BEGIN Text shown

James BlueWolf is a artist and author. He lives in Nice.
{mos_sb_discuss:4}
- Details
- Written by: Mike Thompson
The State Children’s Health Insurance Program (SCHIP, known in California as Healthy Families) has a history steeped in bipartisanship. A Democratic president and a Republican Congress created the program, which today covers about 6.6 million American children – 800,000 of whom live in California. They are members of families that make no more than 250 percent over the poverty line – too much to participate in Medicaid and too little to afford private insurance.
This reauthorization guarantees that all of the kids currently enrolled in SCHIP will continue to receive coverage – and gives states the tools and the resources they need to find and enroll almost four million additional eligible children. California alone has identified 200,000 kids that would be immediately eligible for enrollment, if only it had the adequate resources.
This bill provides those resources. It gives states incentives for ensuring that only the neediest children are enrolled. And it is completely paid for. It has the support of 43 governors – including our own – in addition to the support of an unusual cadre of bedfellows: private insurance companies, organized labor, the pharmaceutical industry, and hundreds of leading health and children’s advocacy organizations.

END Text shown
BEGIN Data for analysis

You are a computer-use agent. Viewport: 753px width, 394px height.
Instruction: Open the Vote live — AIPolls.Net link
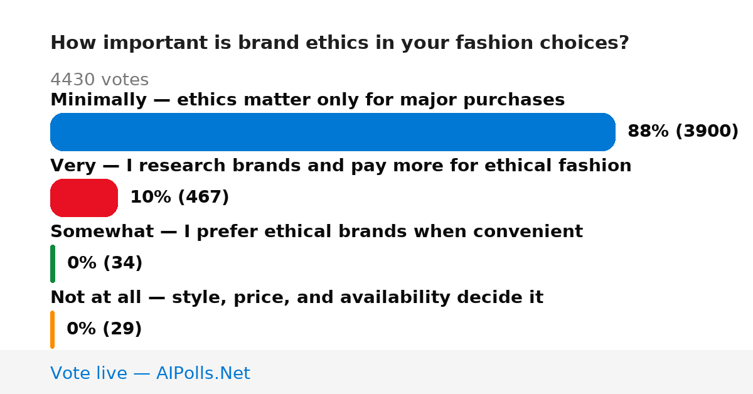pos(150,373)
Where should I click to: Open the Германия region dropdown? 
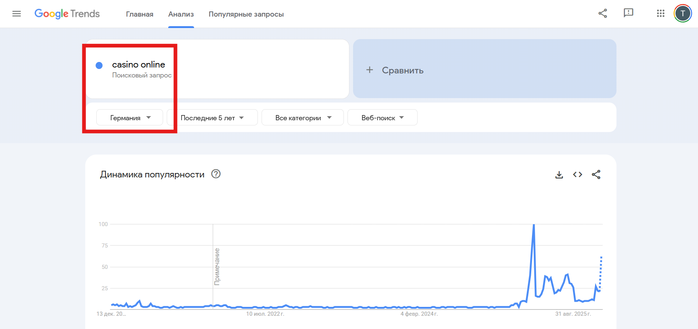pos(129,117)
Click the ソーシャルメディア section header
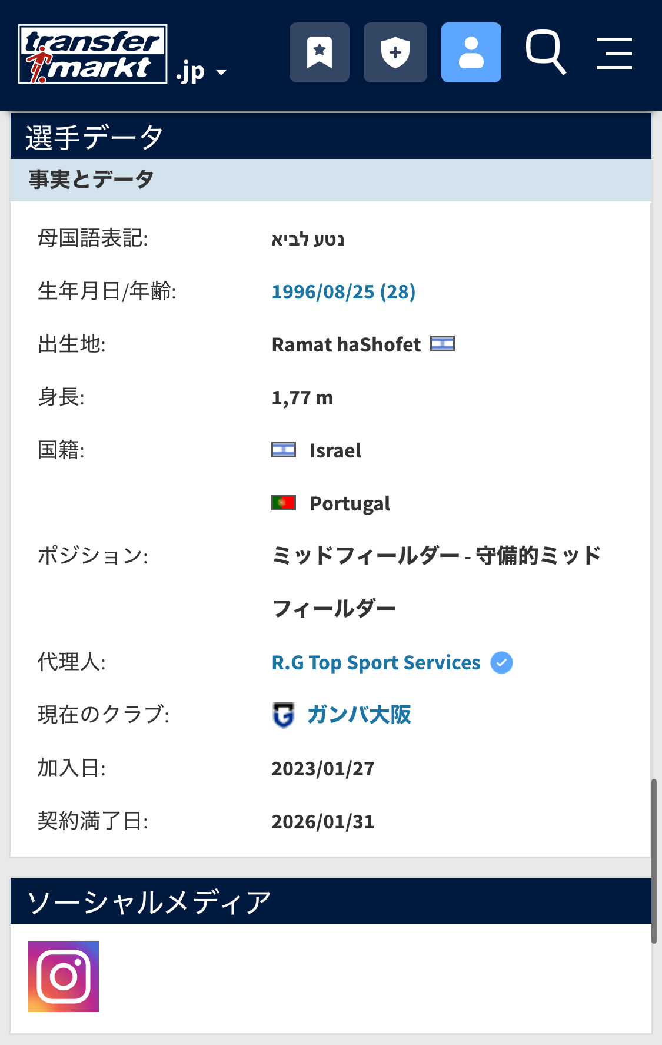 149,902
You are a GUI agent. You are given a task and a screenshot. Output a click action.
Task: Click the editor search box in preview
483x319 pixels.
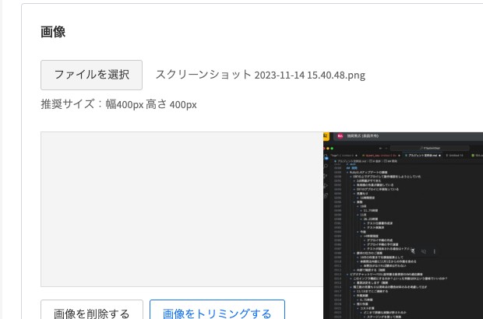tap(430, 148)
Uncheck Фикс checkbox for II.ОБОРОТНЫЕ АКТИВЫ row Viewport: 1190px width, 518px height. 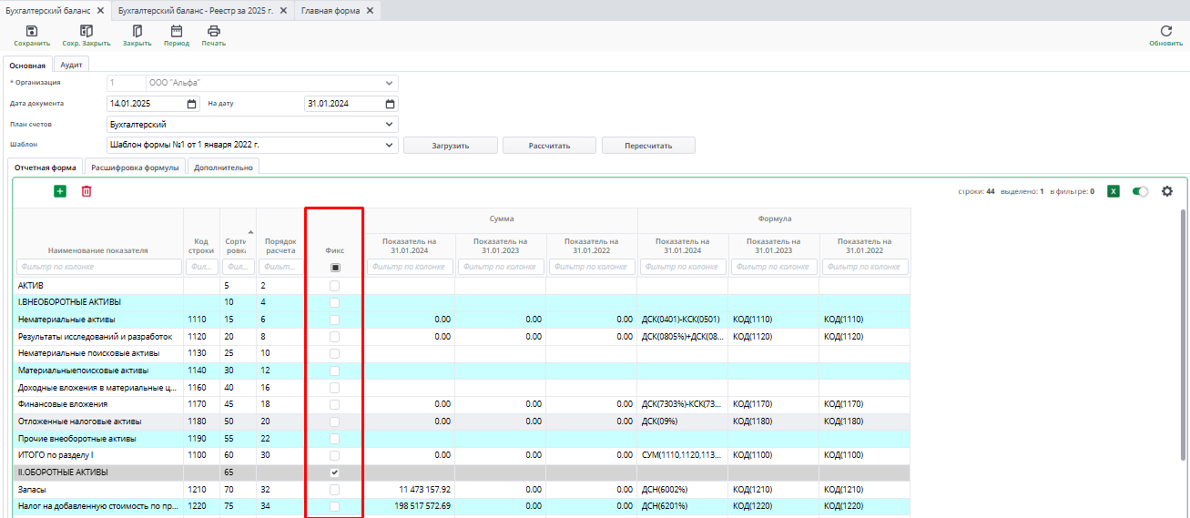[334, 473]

END Data for analysis

## Problem to work on
In the text on children's health insurance above, condense the paragraph beginning "This bill provides those resources" into a short bulleted list that keeps its main facts.

## Output for this task
- Provides the resources states need
- Gives states incentives to enroll only the neediest children
- Is completely paid for
- Is supported by 43 governors, including the writer's own
- Is also backed by private insurance companies, organized labor, the pharmaceutical industry, and hundreds of leading health and children's advocacy organizations